L’hommage rendu à Cheikh Ahmed Lyo, figure de la chanson bédouine née à Berkane, démontre le rôle central de la création musicale dans la mémoire migrante. Les titres évoqués (parmi lesquels Je suis allé à Paris, Si j’avais le passeport, Le poème de l’étranger) sont d’abord des archives sensibles qui traduisent en émotion les fractures liées à l’émigration (séparation, racisme, nostalgie) et font de la chanson un instrument de témoignage politique. Intégrer cette mémoire sonore dans une exposition consacrée à des trajectoires migrantes renforce la dimension humaine du récit et ouvre des pistes de médiation (écoutes guidées, ateliers, archives sonores).

Une exposition a toujours une ligne éditoriale.
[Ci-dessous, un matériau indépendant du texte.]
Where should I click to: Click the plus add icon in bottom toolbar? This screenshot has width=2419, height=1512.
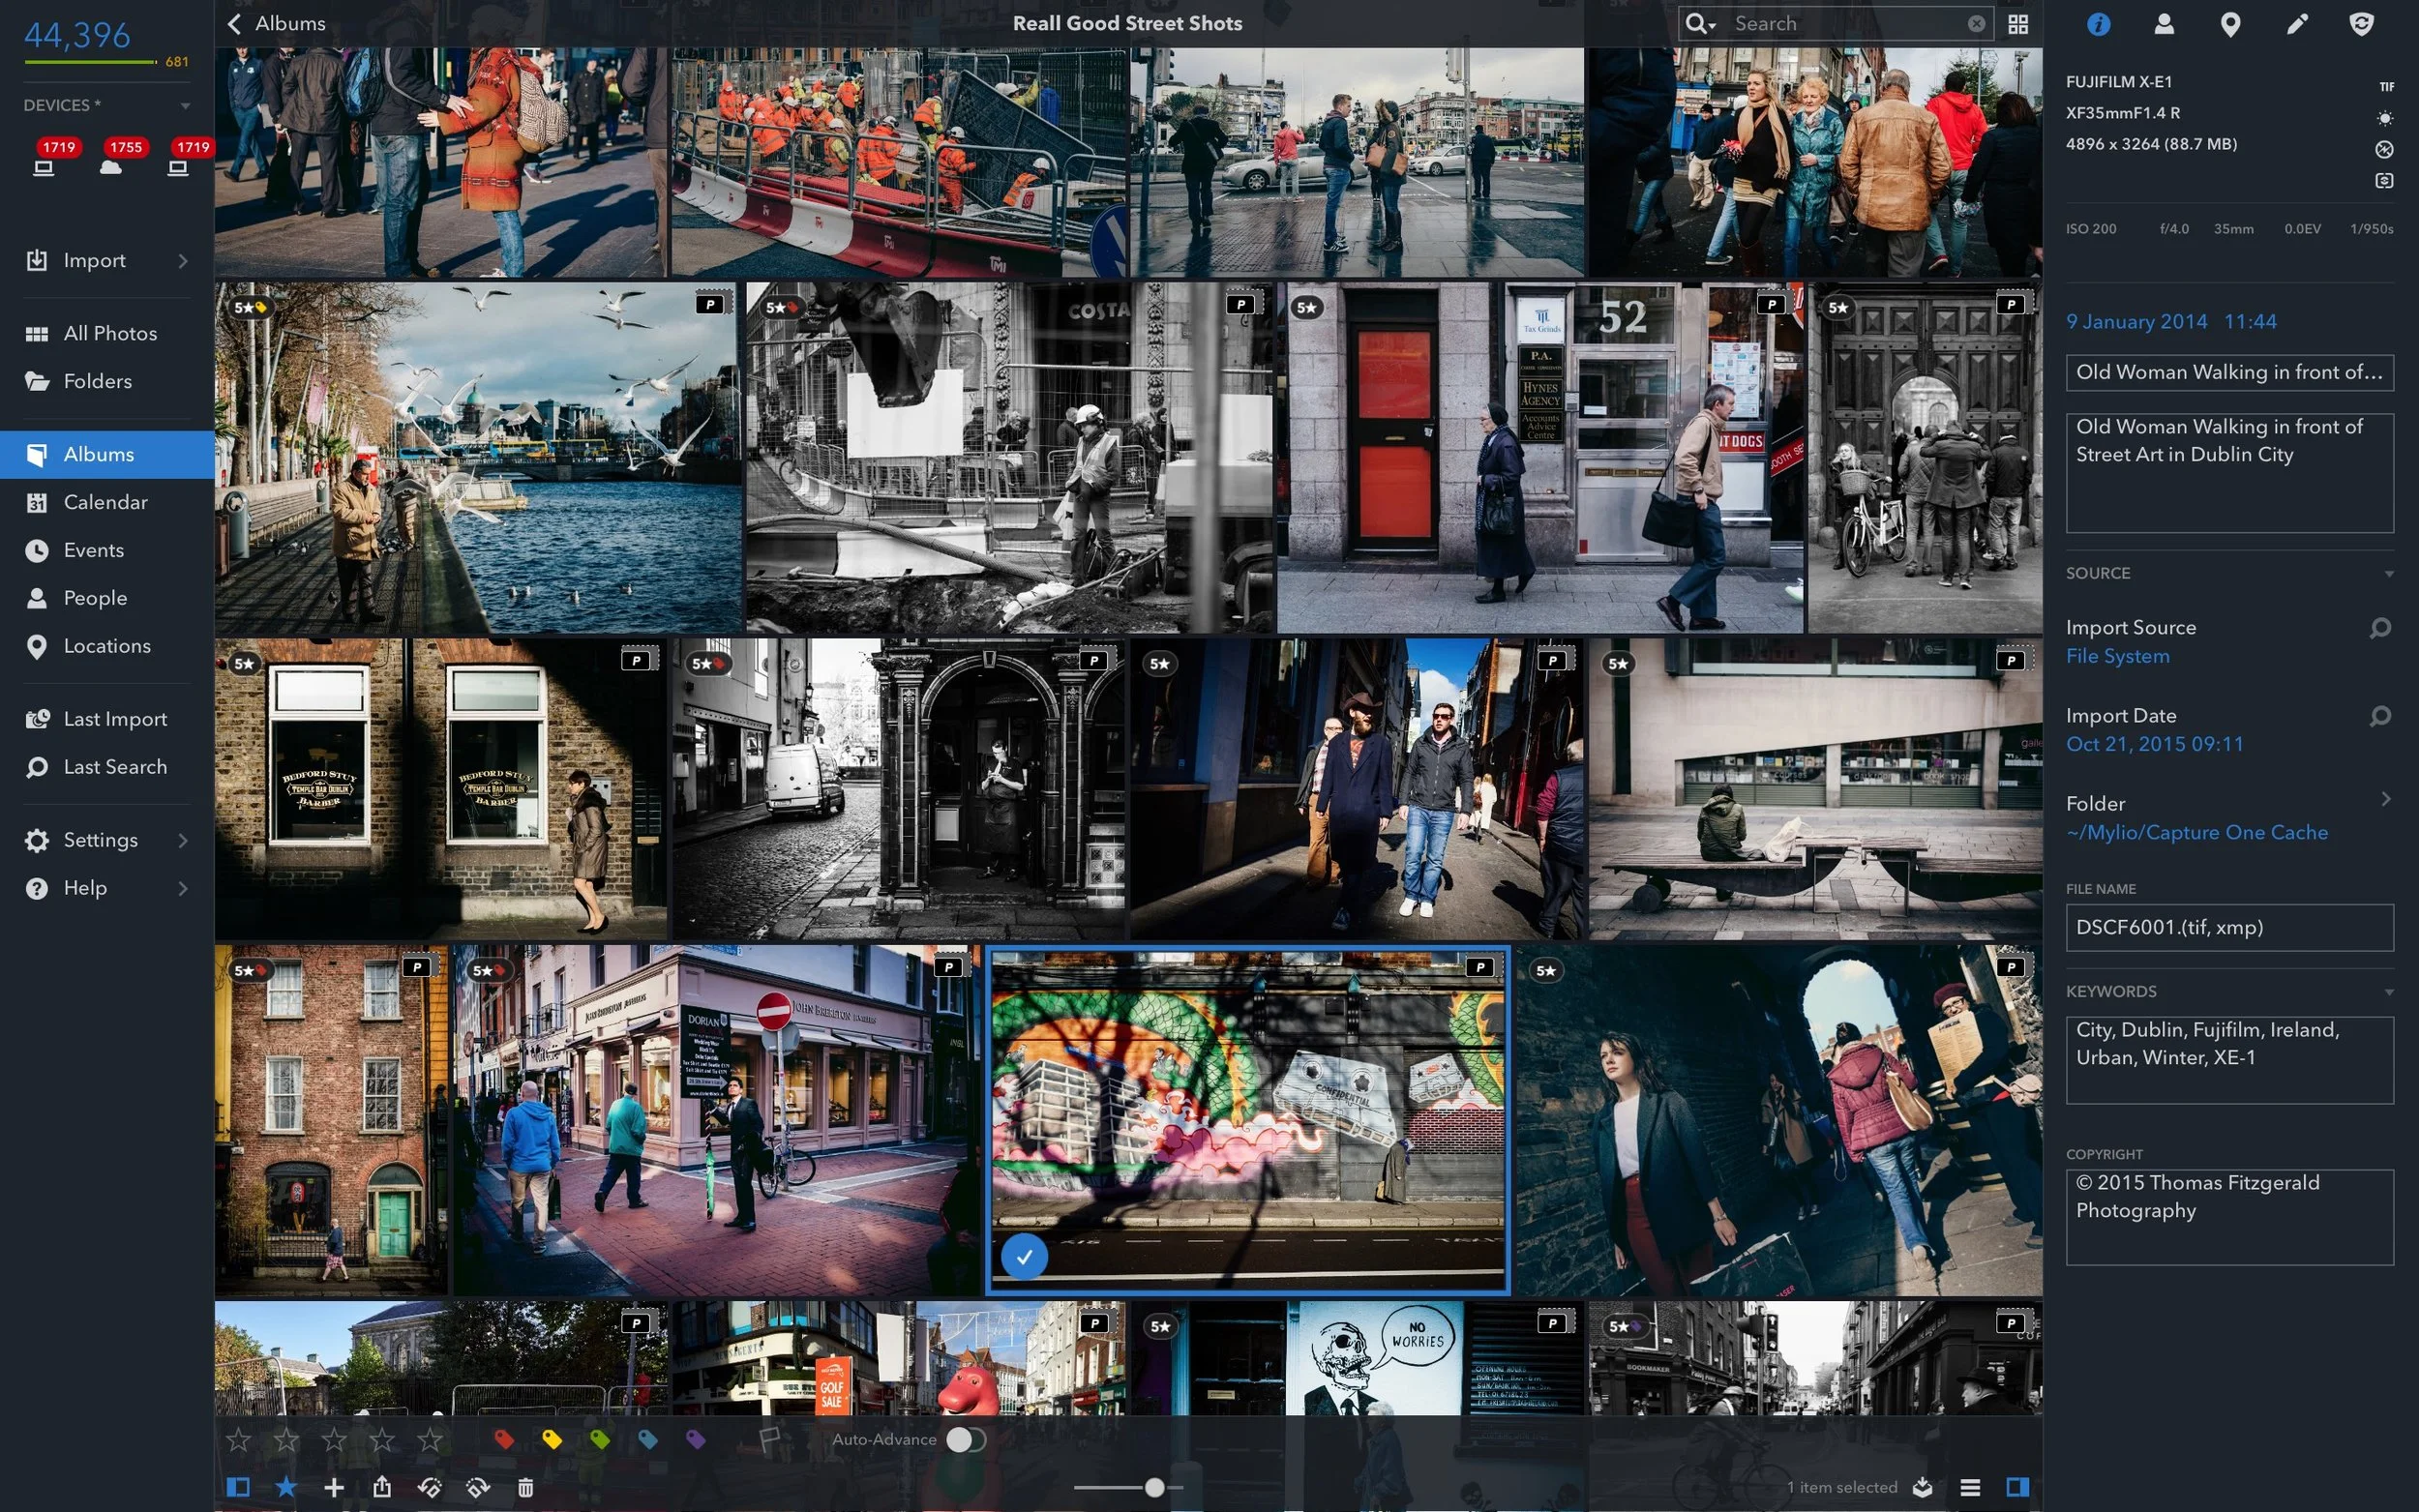334,1487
Belgica Biladi choisit la reconnaissance et la visibilité des acteurs migratoires, c’est légitime et nécessaire, mais l’enjeu pour la suite est de transformer la commémoration en instrument critique pour documenter aussi les stratégies publiques (ou leur absence), les discriminations persistantes, et les conditions de vie contemporaines des jeunes générations issues de l’immigration en Belgique. Autrement dit : passer de la mémoire célébrée à une mémoire mobilisable politiquement et pédagogiquement.

En rester au seul circuit de l’événementiel, même réussi, risque de confiner la portée à un acte symbolique. La force réelle de Belgica Biladi résidera dans sa capacité à se relier à des projets pérennes (archives, écoles, recherches universitaires, programmation culturelle annuelle) et à faire dialoguer les publics belgo-marocains et marocains de l’intérieur précisément l’ambition que traduisent ses partenaires (ULB, Ville de Bruxelles, CCME, Province de Berkane, Société de Développement de Saïdia).